Candi Staton performing

Candi Staton performing at Love Supreme Jazz Festival in 2015 (Image: azz Services/Heritage Images/Getty)

She was 20 when she married the first time, and 30 when she wed soul star Clarence Carter. In 1968, Carter introduced her to Rick Hall (of Muscle Shoals sound fame) who produced her string of R&B hits. 

When she landed her own US TV show, Rawls was a frequent co-host.

Talking to Candi is like a history lesson in American popular music. She used to chat with Little Richard outside her school gates before he had his first hit, her friends included Aretha Franklin, Gloria Gaynor and LaBelle’s Sarah Dash, and the immortal Ray Charles once dubbed her “the female Ray Charles”.

She never met Elvis Presley but he sent her a note praising her version of In The Ghetto ‑ she lost it in one of her divorces ‑ and she did once buy Elvis’s limo for $50,000.

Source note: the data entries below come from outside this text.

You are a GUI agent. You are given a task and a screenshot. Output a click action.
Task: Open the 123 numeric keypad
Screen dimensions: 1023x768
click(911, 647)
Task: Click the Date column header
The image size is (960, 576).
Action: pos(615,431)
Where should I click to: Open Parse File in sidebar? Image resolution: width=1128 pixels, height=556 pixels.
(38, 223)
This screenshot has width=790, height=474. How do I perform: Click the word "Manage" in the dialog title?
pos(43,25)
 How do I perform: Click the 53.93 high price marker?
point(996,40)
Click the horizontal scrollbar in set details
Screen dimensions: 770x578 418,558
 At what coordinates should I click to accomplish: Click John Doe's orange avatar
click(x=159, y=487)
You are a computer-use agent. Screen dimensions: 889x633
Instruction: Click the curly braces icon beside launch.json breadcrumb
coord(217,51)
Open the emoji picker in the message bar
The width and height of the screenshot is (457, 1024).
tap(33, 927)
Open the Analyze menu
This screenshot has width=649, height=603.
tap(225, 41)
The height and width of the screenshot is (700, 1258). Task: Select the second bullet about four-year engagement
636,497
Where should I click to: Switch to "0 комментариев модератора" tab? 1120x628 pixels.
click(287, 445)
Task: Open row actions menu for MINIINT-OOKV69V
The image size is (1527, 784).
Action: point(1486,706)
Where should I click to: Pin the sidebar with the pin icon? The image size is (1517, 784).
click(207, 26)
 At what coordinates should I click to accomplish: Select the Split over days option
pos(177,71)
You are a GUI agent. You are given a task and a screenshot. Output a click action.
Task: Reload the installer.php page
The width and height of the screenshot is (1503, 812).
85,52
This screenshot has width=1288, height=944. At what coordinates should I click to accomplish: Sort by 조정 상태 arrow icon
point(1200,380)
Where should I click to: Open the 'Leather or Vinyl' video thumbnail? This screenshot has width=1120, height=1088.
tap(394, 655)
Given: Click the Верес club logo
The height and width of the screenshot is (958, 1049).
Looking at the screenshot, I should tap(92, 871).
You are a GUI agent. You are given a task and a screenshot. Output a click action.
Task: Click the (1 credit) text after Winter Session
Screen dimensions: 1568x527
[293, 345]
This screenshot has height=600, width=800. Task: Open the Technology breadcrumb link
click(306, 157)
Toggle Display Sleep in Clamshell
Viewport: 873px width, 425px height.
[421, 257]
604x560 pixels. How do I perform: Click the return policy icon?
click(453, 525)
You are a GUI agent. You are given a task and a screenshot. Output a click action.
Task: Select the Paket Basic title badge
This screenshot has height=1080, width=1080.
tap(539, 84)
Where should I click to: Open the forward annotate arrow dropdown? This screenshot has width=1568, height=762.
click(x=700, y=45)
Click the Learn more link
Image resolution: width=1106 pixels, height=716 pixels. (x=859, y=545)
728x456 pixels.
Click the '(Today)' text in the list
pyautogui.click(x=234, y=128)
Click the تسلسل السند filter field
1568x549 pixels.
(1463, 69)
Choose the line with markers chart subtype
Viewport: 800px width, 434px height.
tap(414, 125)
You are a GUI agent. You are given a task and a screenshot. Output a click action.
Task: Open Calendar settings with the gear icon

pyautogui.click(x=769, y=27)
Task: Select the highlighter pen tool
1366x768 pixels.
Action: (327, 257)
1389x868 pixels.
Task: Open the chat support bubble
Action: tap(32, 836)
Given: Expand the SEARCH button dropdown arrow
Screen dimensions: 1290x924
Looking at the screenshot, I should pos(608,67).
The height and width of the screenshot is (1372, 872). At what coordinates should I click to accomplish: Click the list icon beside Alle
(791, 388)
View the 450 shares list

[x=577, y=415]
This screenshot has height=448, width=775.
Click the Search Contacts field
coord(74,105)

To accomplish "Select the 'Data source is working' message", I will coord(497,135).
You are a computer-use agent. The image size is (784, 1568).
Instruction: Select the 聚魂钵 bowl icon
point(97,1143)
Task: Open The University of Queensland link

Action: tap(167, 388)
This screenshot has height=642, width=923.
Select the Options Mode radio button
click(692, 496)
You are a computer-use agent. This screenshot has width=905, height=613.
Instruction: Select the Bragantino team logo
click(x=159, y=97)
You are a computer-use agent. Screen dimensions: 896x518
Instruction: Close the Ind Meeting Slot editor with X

In the disco era, Candi developed a drink problem, falling off-stage twice, but she has been teetotal for 39 years and is powered only by her devout Christian faith.

The Bible helped sustain her through her recent battle with breast cancer (she’s now clear). She recalls walking down hospital hallways, singing to herself the words of You Got The Love (her 90s rave hit with The Source).

“It was written by a man who’d lost his father to help with his grieving, but it became personal, I was tearing up.”

Happily married to retired psychology professor Henry Hooper, Candi now lives in an affluent Atlanta suburb.

In lockdown she discovered she is half European, through her father and wants to trace that lineage.

She has also written a book of short stories, due to be published this year, and is looking forward to coming back to Britain.

“I’d got to the point where I thought people didn’t want to see me. Britain proved otherwise. The British brought me back! Glastonbury” [in 2008] “was incredible. There were so many people you couldn’t see the back of it. I was so energised. I can’t thank Britain enough. “My love for the UK overflows.”

Candi performs at Love Supreme Jazz Festival, at Glynde Place, East Sussex from July 1st – 3rd.